__TRAVAIL DEMANDÉ__.
a - Selon l'extrait sur ALROSA, quelle part du budget de la Yakoutie représentent les impôts et dividendes que la société y verse chaque année ?
b - Prolongez l'extrait sur ALROSA en enchaînant directement après sa dernière phrase.
─── EXTRAIT FOURNI ───
De plus, nous développons des programmes sociaux à grande échelle. La société se charge de fournir des retraites additionnelles, des soins de santé, de l’aide pour les hypothèques et le logement, ainsi que d’organiser des événements sportifs et culturels. Rien qu’en 2016, ALROSA a apporté plus de 180 millions de dollars en investissements sociaux, soit environ 3 % de ses revenus. Près de 100 millions de dollars ont été dépensés pour des projets environnementaux. En outre, ALROSA paie chaque année plus de 1 milliard de dollars en impôts et dividendes à la Yakoutie, ce qui représente près de 40 % du budget de la région.
Ces chiffres prouvent évidemment notre suprématie dans la promotion du bien que peut apporter l’extraction de diamants à l’économie des régions concernées, ils soulignent le leadership de la société sur les marchés mondiaux, non seulement pour les volumes et les ventes, mais aussi en ce qui concerne la RSE, le développement durable et la transparence de notre chaîne d’approvisionnement.
Par exemple, vous avez mentionné le classement WWF, dans lequel ALROSA détient, pour la deuxième année consécutive, la troisième place parmi les sociétés russes. Cette année, nous avons encore progressé dans cette direction. ALROSA a créé un centre environnemental unifié qui supervisera toute la stratégie écologique, mettra en place de nouveaux outils pour la surveillance de l’environnement et produira une base de données d’analyse. Nous nous fixons des objectifs ambitieux : réduire la consommation d’eau et d’énergie ainsi que les émissions de CO2.
Dans le même ordre d’idées, nous développons des projets sociaux. Il ne suffit pas de dépenser de grosses sommes d’argent, il faut être sûr que cela profite vraiment aux populations. Ainsi, à la fin de l’année dernière, ALROSA a entamé un vaste programme de dépistage de santé gratuit pour les travailleurs. Nous avons invité les meilleurs médecins afin que chaque employé profite d’un dépistage médical, d’un diagnostic précoce et de soins en temps opportun.
Quant à l’approvisionnement responsable, ALROSA a rejoint le RJC à la mi-2016. Déjà, à la fin de l’année 2017, elle était certifiée sur le code de pratiques de l’organisation après être passée par un audit indépendant. C’est là un signal fort pour toute l’industrie, mais aussi la confirmation que nous respectons les meilleures pratiques commerciale et d’approvisionnement responsable. Nos clients membres d’ALROSA ALLIANCE peuvent s’en prévaloir pour prouver et promouvoir les diamants issus de Russie. Pour nous, la chose est plus facile que pour certains de nos homologues de l’industrie. En effet, ALROSA extrait des diamants en Russie et ne vend que ceux de sa propre production, avec une origine des pierres garantie à 100 %.
6. Toujours sur le même thème, que pense la société des initiatives de l’industrie en matière d’approvisionnement responsable ? Selon vous, quelles actions concrètes l’industrie en général, et ALROSA en particulier, peut-elle engager pour aller vers plus de transparence et quelles sont les difficultés rencontrées ?
─── DONNÉES D'ENTRÉE ───
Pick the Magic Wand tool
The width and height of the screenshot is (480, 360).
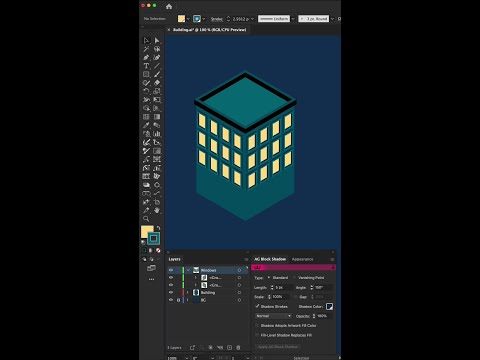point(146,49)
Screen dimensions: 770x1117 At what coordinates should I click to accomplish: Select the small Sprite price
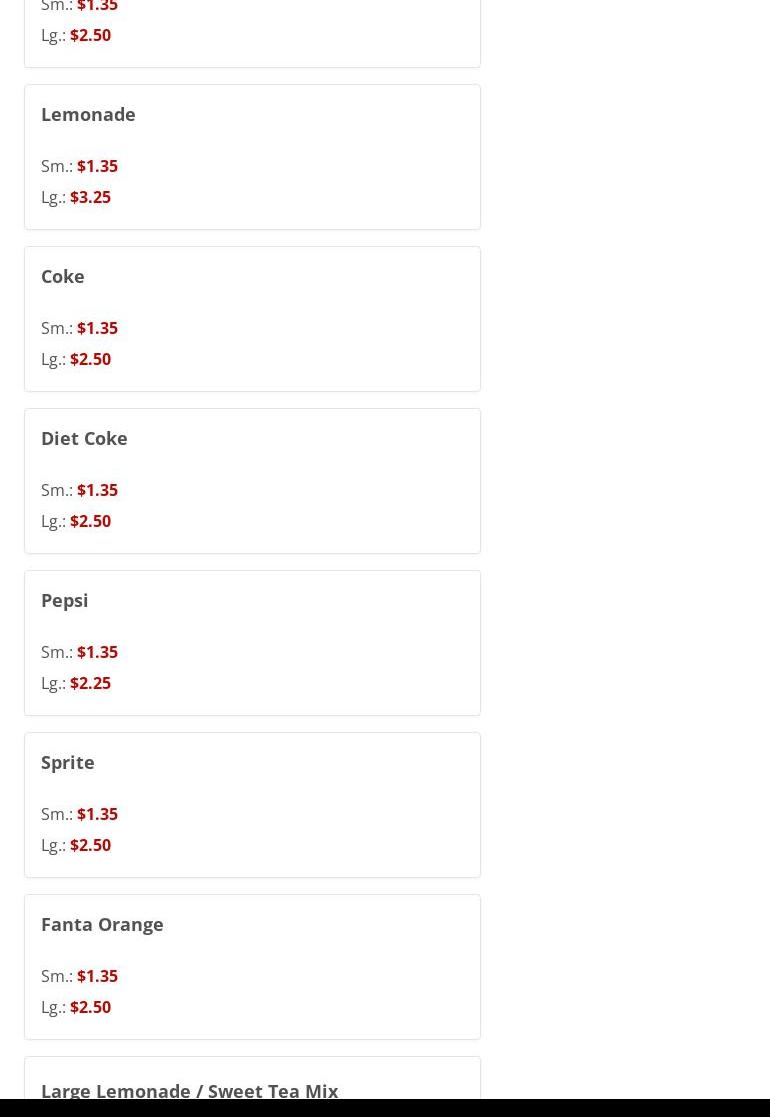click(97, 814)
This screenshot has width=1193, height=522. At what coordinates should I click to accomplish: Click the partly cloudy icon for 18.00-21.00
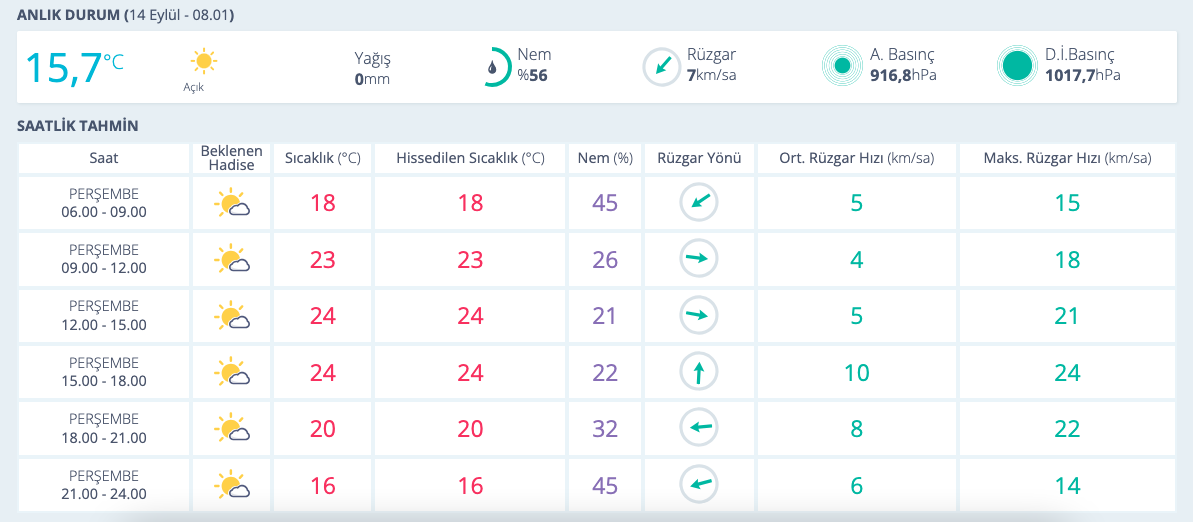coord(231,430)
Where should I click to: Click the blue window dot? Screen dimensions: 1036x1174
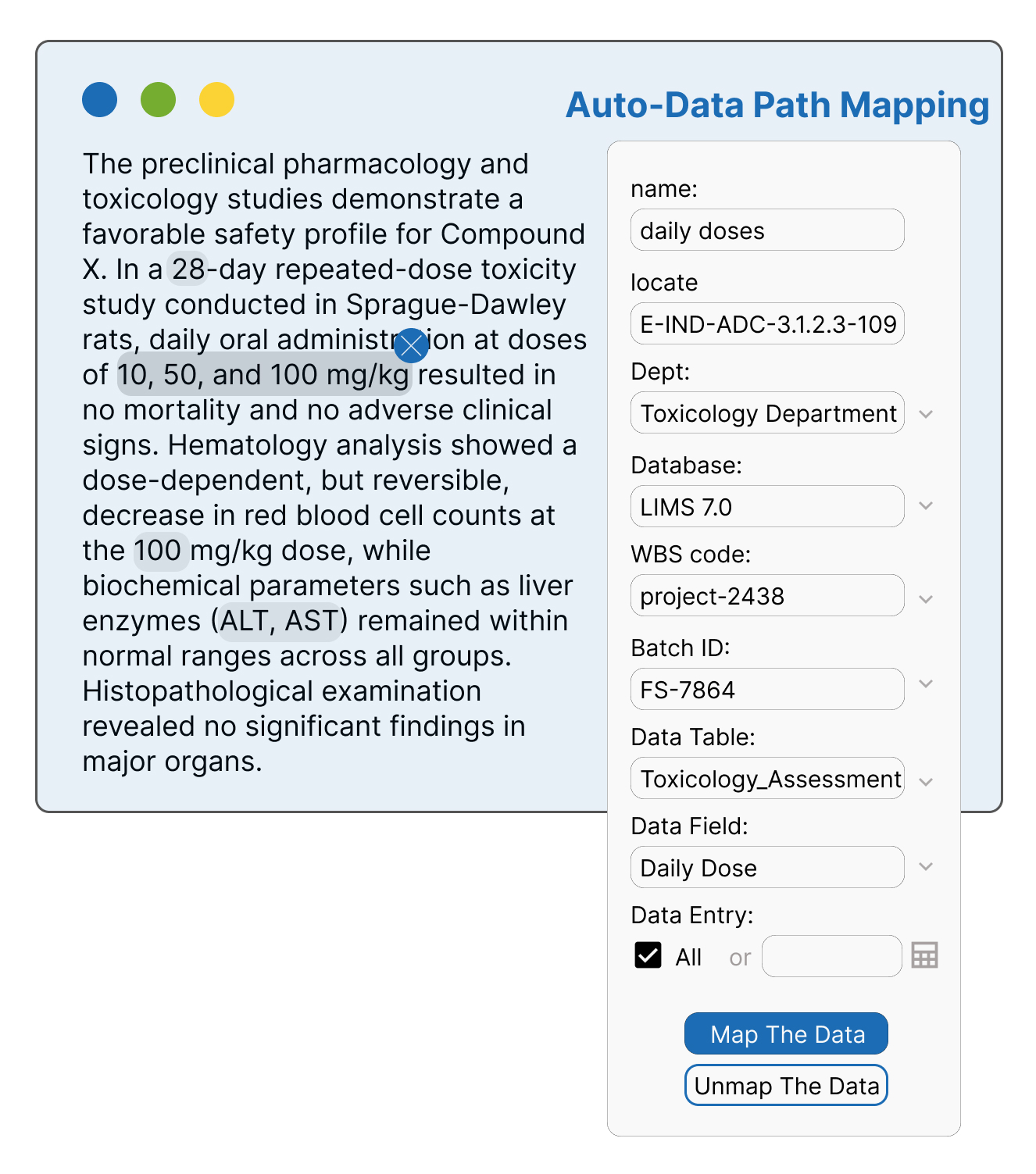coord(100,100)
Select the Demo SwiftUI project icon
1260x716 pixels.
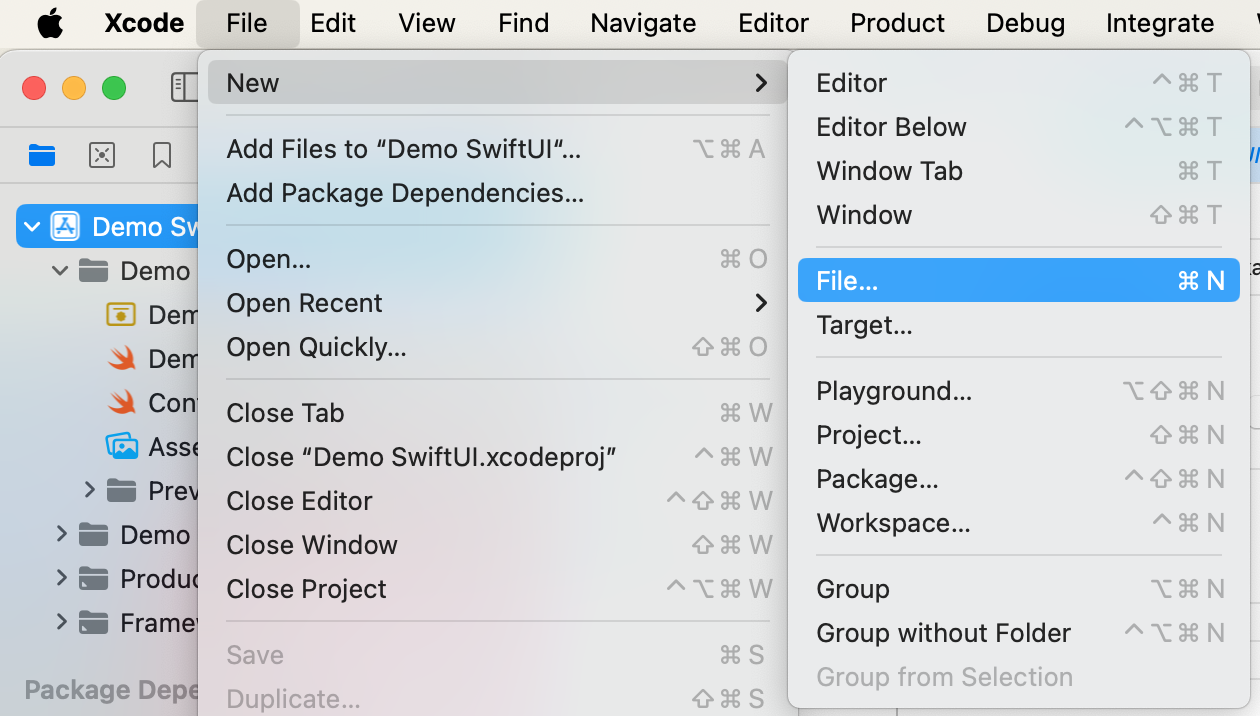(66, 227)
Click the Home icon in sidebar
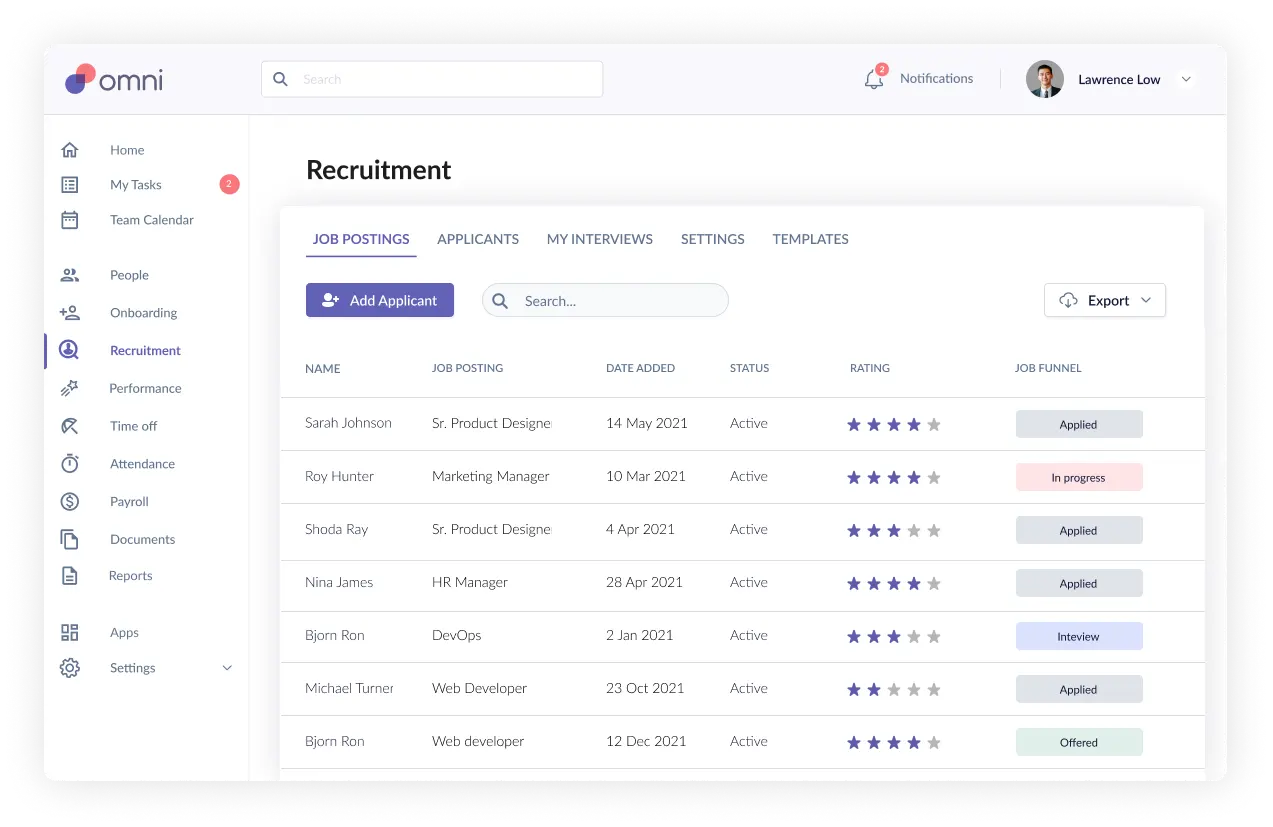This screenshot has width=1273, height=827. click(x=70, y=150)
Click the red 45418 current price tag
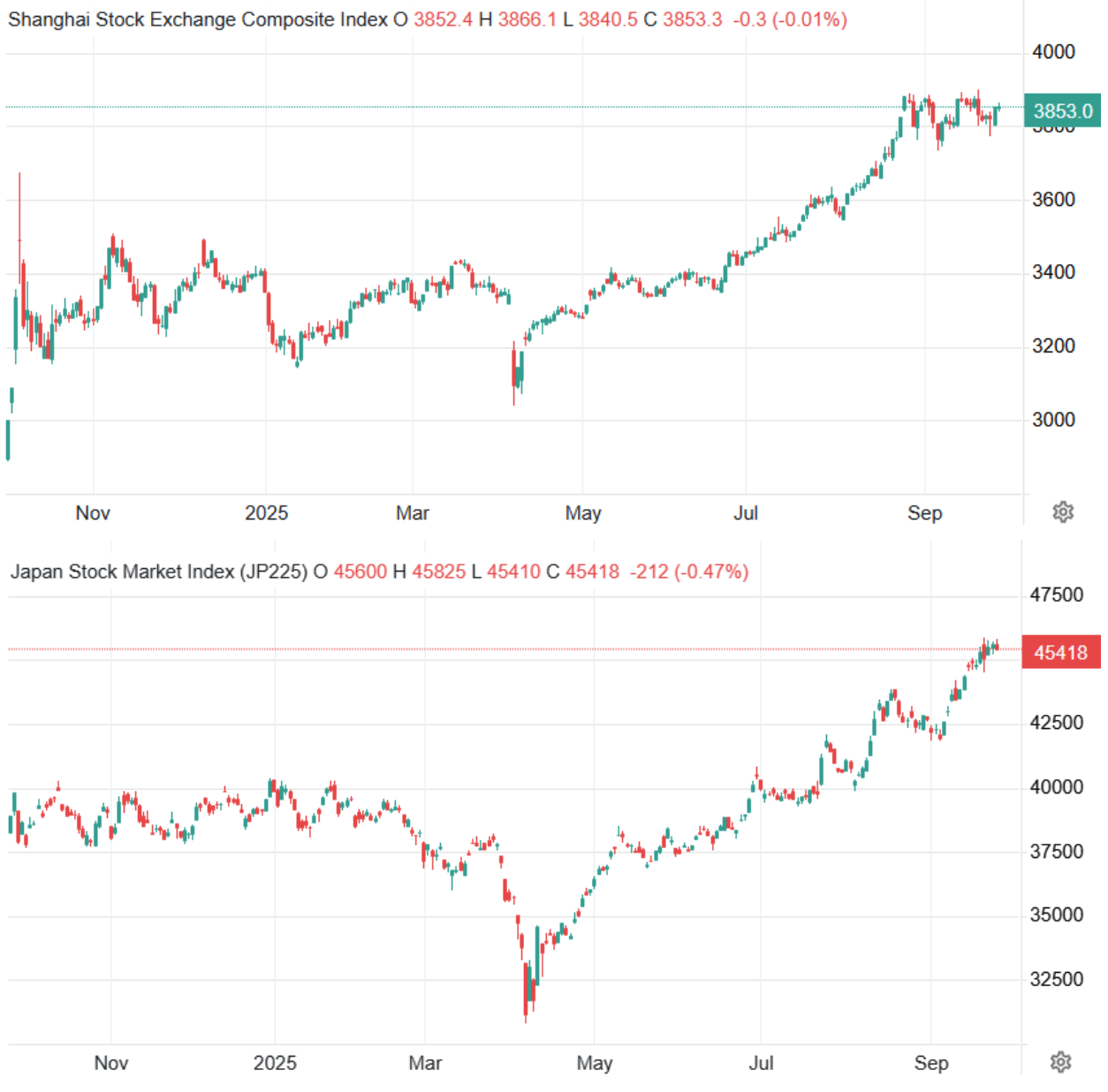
───
__RÉPONSES NUMÉROTÉES__.
a - Près de 40 % du budget de la région.

b -
La question des pratiques responsables et de l’approvisionnement est importante, où que se trouve le diamant dans son voyage entre la mine et le client. Notre filière est remise en cause par les questions des conflits, des droits de l’homme et du travail, le mélange des synthétiques, la transparence, etc. Tous ces risques peuvent finir par atteindre le cœur de notre activité : la confiance des consommateurs.
En les atténuant, l’industrie est parvenue à un tournant. Elle a maintenant besoin d’une vision claire sur la façon d’avancer, en faisant passer le marché mondial des diamants dans le monde moderne. Le virage de la RSE exige de notre industrie qu’elle trouve une approche commune face à de nombreuses questions restées en suspens. Ces questions engendrent un risque de régulation législative et d’audit obligatoire, comme cela s’est passé dans d’autres industries.
Au final, il devient crucial d’assurer la garantie de la provenance et de prouver son respect des pratiques commerciales responsables pour permettre la commercialisation des bijoux en diamants et faire la promotion de l’industrie.
À cet égard, nous militons pour une chaîne d’approvisionnement universelle et transparente, ce que nous prouvons par notre adhésion aux trois organisations déjà mentionnées : le WDC, qui représente l’industrie au Kimberley Process, le RJC et la DPA. Chaque organisation joue un rôle majeur pour garantir l’intégrité de notre produit et la confiance des consommateurs.
Sur les questions du KP, ALROSA défend la position du WDC en matière de renforcement de la gouvernance au sein de l’organisme et de création d’un secrétariat permanent. Nous sommes également en faveur du développement de normes minimum au KPCS et de l’amélioration du mécanisme de révision par les pairs.
Le WDC lui-même a un rôle important à jouer dans son soutien au KP et pour les recommandations en matière d’auto-régulation de l’industrie. Nous sommes enthousiastes face au travail à venir sur la révision déjà commencée du système de garanties du WDC, dans l’objectif de l’intégrer aux pratiques actuelles d’activité responsable et durable.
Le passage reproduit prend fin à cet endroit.